▶ [Information provided]:

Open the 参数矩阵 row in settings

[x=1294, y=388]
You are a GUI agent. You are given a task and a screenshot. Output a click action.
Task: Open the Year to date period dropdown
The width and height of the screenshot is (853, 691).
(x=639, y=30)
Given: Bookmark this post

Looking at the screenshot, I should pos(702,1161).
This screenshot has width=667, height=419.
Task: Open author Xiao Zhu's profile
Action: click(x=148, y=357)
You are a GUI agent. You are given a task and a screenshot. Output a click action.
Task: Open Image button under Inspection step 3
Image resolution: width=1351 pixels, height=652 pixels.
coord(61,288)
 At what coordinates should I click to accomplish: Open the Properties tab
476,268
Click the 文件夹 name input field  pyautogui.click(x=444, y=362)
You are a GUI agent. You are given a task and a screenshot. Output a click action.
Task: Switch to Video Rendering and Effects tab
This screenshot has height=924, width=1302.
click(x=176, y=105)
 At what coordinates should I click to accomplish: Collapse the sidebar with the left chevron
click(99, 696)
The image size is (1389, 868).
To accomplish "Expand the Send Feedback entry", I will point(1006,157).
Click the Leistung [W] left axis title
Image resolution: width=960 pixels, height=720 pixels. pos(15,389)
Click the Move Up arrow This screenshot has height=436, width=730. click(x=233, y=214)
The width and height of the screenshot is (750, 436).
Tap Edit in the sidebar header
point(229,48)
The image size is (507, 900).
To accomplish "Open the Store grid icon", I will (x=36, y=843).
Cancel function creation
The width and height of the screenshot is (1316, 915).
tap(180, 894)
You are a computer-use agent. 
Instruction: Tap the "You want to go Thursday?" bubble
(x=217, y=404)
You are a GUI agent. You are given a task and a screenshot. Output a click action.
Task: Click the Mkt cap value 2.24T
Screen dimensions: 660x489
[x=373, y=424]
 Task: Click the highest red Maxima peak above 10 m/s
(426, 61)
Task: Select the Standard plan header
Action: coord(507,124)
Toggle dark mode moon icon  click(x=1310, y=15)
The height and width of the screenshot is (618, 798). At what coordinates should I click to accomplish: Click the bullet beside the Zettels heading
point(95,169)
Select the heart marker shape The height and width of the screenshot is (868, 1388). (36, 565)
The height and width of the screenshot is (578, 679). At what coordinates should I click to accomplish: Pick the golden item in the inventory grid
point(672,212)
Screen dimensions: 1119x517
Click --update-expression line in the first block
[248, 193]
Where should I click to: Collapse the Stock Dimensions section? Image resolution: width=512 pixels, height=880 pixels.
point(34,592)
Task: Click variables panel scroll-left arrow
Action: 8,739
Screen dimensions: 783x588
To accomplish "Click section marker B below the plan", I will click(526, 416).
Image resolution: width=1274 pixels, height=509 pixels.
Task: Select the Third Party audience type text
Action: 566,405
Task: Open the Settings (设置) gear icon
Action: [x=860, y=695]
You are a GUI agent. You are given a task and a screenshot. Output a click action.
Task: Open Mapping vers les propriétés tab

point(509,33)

▶ [What you should do]:
In the listing above, find the lines holding the word "size" and copy them.

▶ [Output for this task]:
The image size is (1389, 868).
The image size is (507, 900).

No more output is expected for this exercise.